Materials were so highly valued in the capital from 1603 to 1860 AD that the period was named their recycling era, writes Caline Malek from Japan
Centuries of tradition lays foundations for responsible recycling in Tokyo
The human race’s production of waste is faster than their ability to build cities, according to a report from the World Bank.
In 2012, it would take less than three months for the average city-dweller to produce their weight in municipal solid waste creating concerns on the capacity of urban environments to treat refuse.
But in Tokyo, the Japanese have a history of tackling the cause of the issue, to manage its effect by minimising the total amount of refuse produced.
Materials were so highly valued in Tokyo from 1603 to 1860 AD – when the city was named Edo – that the period was named their recycling era, sprouting recycling businesses and systems to handle household waste and repair, reuse and otherwise collect items.
Nonetheless some kitchen waste and other refuse was discarded in rivers, canals and vacant lots prompting the Edo shogunate (government) to establish regulations for gathering and disposing of refuse in a single location.
In 1900, the waste disposal law – the first modern refuse treatment regulation – was enacted. In November 1924, the first refuse incinerator in Tokyo, the Osaki waste incinerator, was built. In the following decades, organised collection of waste was established and refuse treatment facilities were improved.
In 1954, the national waste disposal and public cleaning law was enacted to promote co-operation between national and local governments and citizens for refuse treatment and to process waste using hygienic treatment methods.
The Tokyo municipal government also implemented the Tokyo public cleansing ordnance to further promote environmental hygiene.
In April 2000, control of waste management operations was transferred to the Clean Authority of Tokyo 23 which now manages the operation of the waste disposal facilities in the city’s 23 wards. There are 21 incineration plants in the capital, one of which is the Shinagawa Incineration Plant which caters to 128,000 households and a population of 344,000.
“Various efforts are being made to reduce refuse generation by recycling and maintaining hygienic living environments,” said Hidenori Yokoyama, the plant’s manager. “In March 2006, the incineration plant was born and it has the latest facilities.”
The plant is located at the heart of Tokyo where a large variety of waste is produced daily. The authority works to manage the treatment of this ever-changing flow of refuse. “The plant mainly treats the refuse of the Shinagawa ward,” he said. “Two refuse incinerators operate around the clock and treat the capacity of 600 tonnes of burnable garbage per day. This is equivalent to the waste produced by 600,000 people in one day.”
With two gas-burner ash-melting furnaces, 180 tonnes of ash are handled daily.
“As one effort to prevent pollution, the exhaust gas produced when refuse is burnt is also treated using cutting-edge exhaust gas treatment equipment,” he said. “The plant has a variety of equipment including the refuse incinerator, the ash melting furnace and exhaust gas and waste water treatment facilities. Oversight and control of all this equipment are conducted from the central control room and equipment control is managed efficiently from computers. Operators are on duty 24 hours a day.”

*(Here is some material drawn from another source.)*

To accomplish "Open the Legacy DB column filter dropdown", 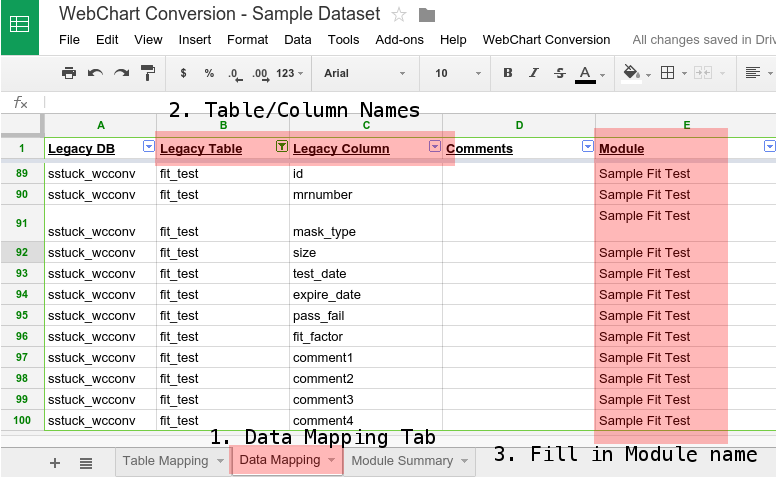I will pyautogui.click(x=149, y=146).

The plant has set its own pollution standards that are stricter than legal requirements and uses the latest pollution prevention equipment to eliminate harmful substances. “The plant also uses the heat generated from burning waste to generate electricity,” Mr Yokoyama said. “Heat from the boiler generates steam that is sent to a steam turbine generator capable of generating up to 15,000 kilowatts of electricity. Half of this power is used to run the equipment in the plant and the other half is sold to electric power companies at 600,000 yens a year.”
There are a total of 21 factories that process burnable garbage. The 47,000sqm-plant separates household garbage by burnable and non-burnable. “Last year, we treated 15 million tonnes of garbage – about 600 tonnes daily,” he said. “Half the area of the incineration facility is accounted for gas clean-up facilities and we also have a wastewater treatment facility as well as solar panels and a surrounding green area to allow residents to live around.”
Tokyo residents support the initiative to be able to produce energy for their country which relies on imports for almost all of its energy needs. "I think it is very a good and important idea to convert garbage into energy," said Ayako Yokota, who was born and raised in the capital. "We are poor with natural resources and we import more than 90 per cent of the energy we use from abroad. It is apparent that we are too dependent on imports when talking about energy so I consider it is very important for Japan to study, create and consolidate any system or technology to produce energy from what we already have and be less dependent on imports, even if the amount of the energy the new system can produce is small."
She said globally, the world also has to work on increasing the portion of renewable energy given the limit of crude oil and sources. "As a Japanese citizen living in Japan, renewable energy has been a big issue after the earthquake of in 2011," said the 31-year-old. "I am opposed to the existence of nuclear power plants so I support the production of renewable energy in [any way] to variate and to increase the percentage of renewables."